* [Short task 1] From the records below, give as a JSON list of strings everything from the line containing "This screenshot has width=764, height=534." down to the line containing "Action: pyautogui.click(x=624, y=97)", one string per line, with blank lines omitted and the pictures left out.

* [Page extract]
◇ ◇ ◇ ◇ ◇ ◇ ◇

Hellraisers Journal – Tuesday February 10, 1920
Youngstown, Ohio – Mary Heaton Vorse Observes the Picket Line

From The Fresno Morning Republican of February 8, 1920:

Mary Heaton Vorse can see-and tell what she sees. Her study of a Slovak steel striker is mighty well done, entitled “Behind the Picket Line,” in the Outlook for January 21.

[Emphasis added.]

From The Outlook of January 21, 1920:

BEHIND THE PICKET LINE

THE STORY OF A SLOVAK STEEL STRIKER
-HOW HE LIVES AND THINKS

BY MARY HEATON VORSE

[Part I of II.]
[Note: see Introduction by “The Editors” below.]

MHV, NYS p37, Dec 1, 1918
When I got out of the street car, he detached himself from the darkness and murmured:

“Ma’am, I come to meet you.”

It was not yet five, and black as midnight, except as the fiery salvos of the newly started blast-furnace of the Ohio plant shattered the night with glory. No need to ask how he knew me. Women do not usually get off the cars at five in the morning at this point.

On my way to the picket line I had been alone, with the exception of two uneasy-looking scabs. I didn’t look at them. I didn’t like to. The right of the individual workman to work when and how he wished seemed a rather hypocritical theory to me at that moment. It seemed about as tenable as the right of the individual citizen to desert to the enemy in war time.

For weeks I had been immersed in the strike. I had gone merely as an observer, rather skeptically even, and the thundering immensity of the thing had caught me up.

The people—that is to say, the public, those not directly interested—look on strikes as unchancy occurrences, violent manifestations which interfere with the ordered flow of existence. Something that wouldn’t happen at all if it were not for “outside agitators”—that most slippery of all explanations.

What had happened to me was that I had looked at the strike close to, and it had resolved itself into the lives of human beings—thousands of human beings thinking the same thing, thousands of human beings hoping the same thing, thousands and thousands of human beings hoping and willing the same thing, with the terrible patience of the simple. It is a dramatic thing when thousands of men all through the country, men in eight different States, men in fifty different towns and communities, all decide to stay home, all decide to do nothing, because they wish to alter certain conditions.

◇ ◇ ◇ ◇ ◇ ◇ ◇

* [Records for the task]
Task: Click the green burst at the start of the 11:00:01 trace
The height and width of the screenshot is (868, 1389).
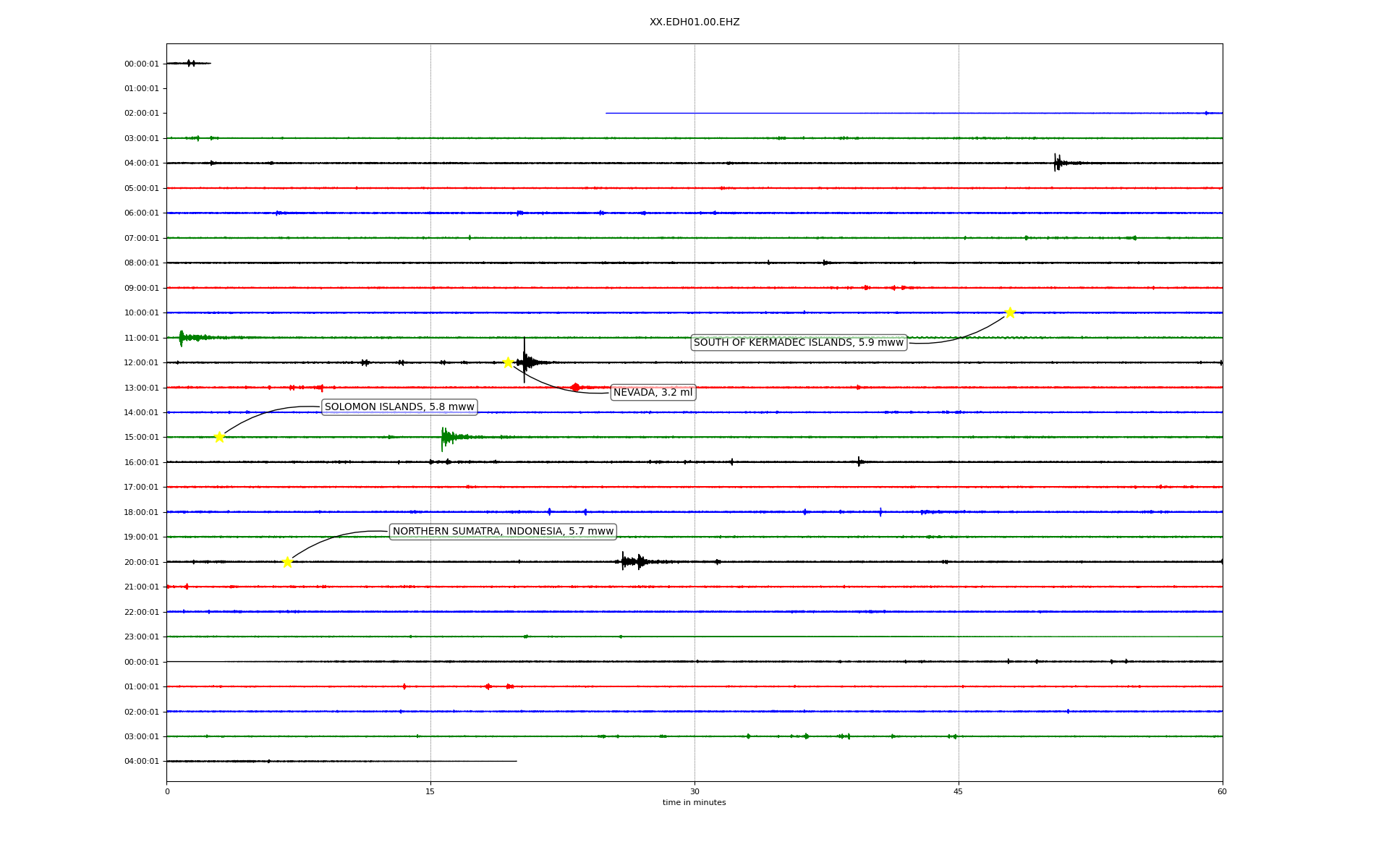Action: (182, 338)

◇ ◇ ◇ ◇ ◇ ◇ ◇

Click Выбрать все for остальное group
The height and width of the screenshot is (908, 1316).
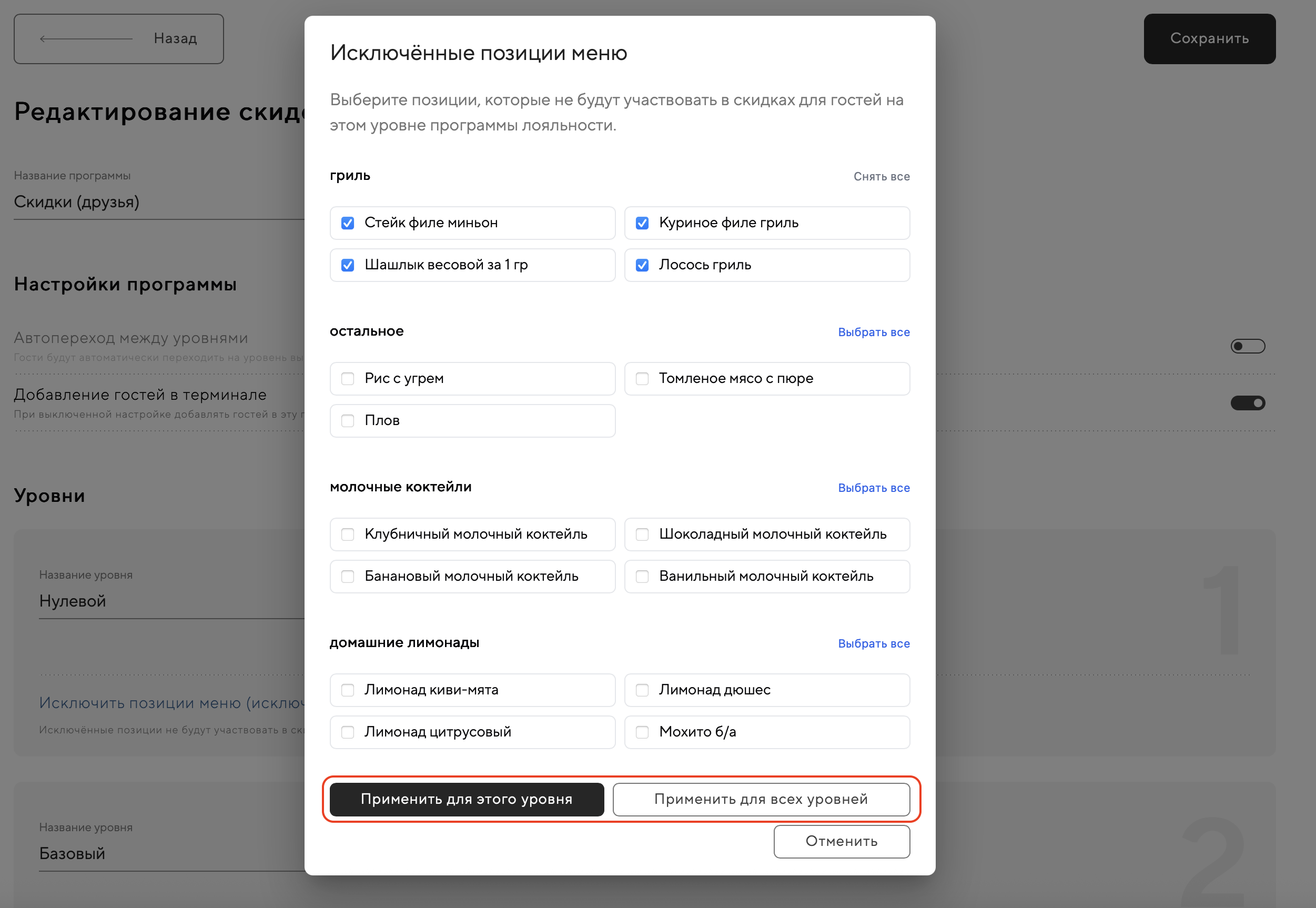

◇ ◇ ◇ ◇ ◇ ◇ ◇

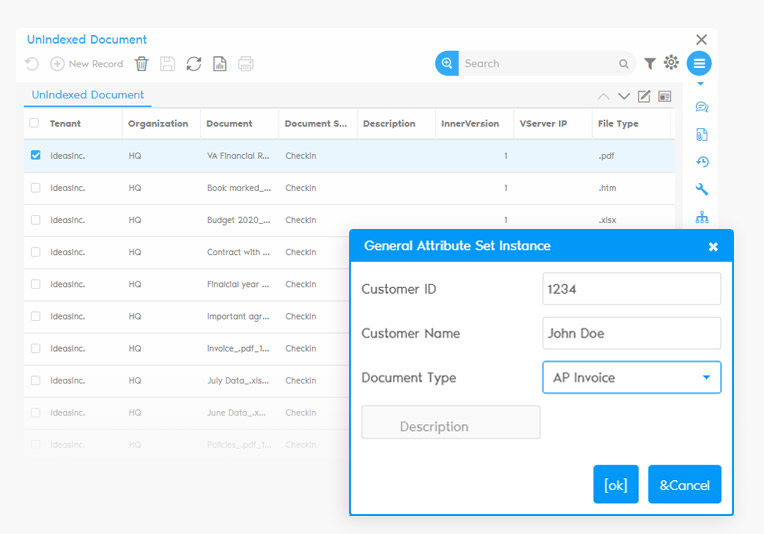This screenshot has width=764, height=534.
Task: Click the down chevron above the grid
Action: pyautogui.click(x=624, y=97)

◇ ◇ ◇ ◇ ◇ ◇ ◇

* [Short task 2]
Answer these questions about the picket line text above:
(a) In which issue of the Outlook did "Behind the Picket Line" appear?
(b) What time was it when the narrator got off the street car?
(c) In how many States and in how many towns and communities did the men decide to stay home?

* [Full solution 1]
[
  "This screenshot has width=764, height=534.",
  "Task: Click the down chevron above the grid",
  "Action: pyautogui.click(x=624, y=97)"
]

* [Full solution 2]
(a) The January 21, 1920 issue.
(b) It was not yet five in the morning.
(c) Eight States and fifty towns and communities.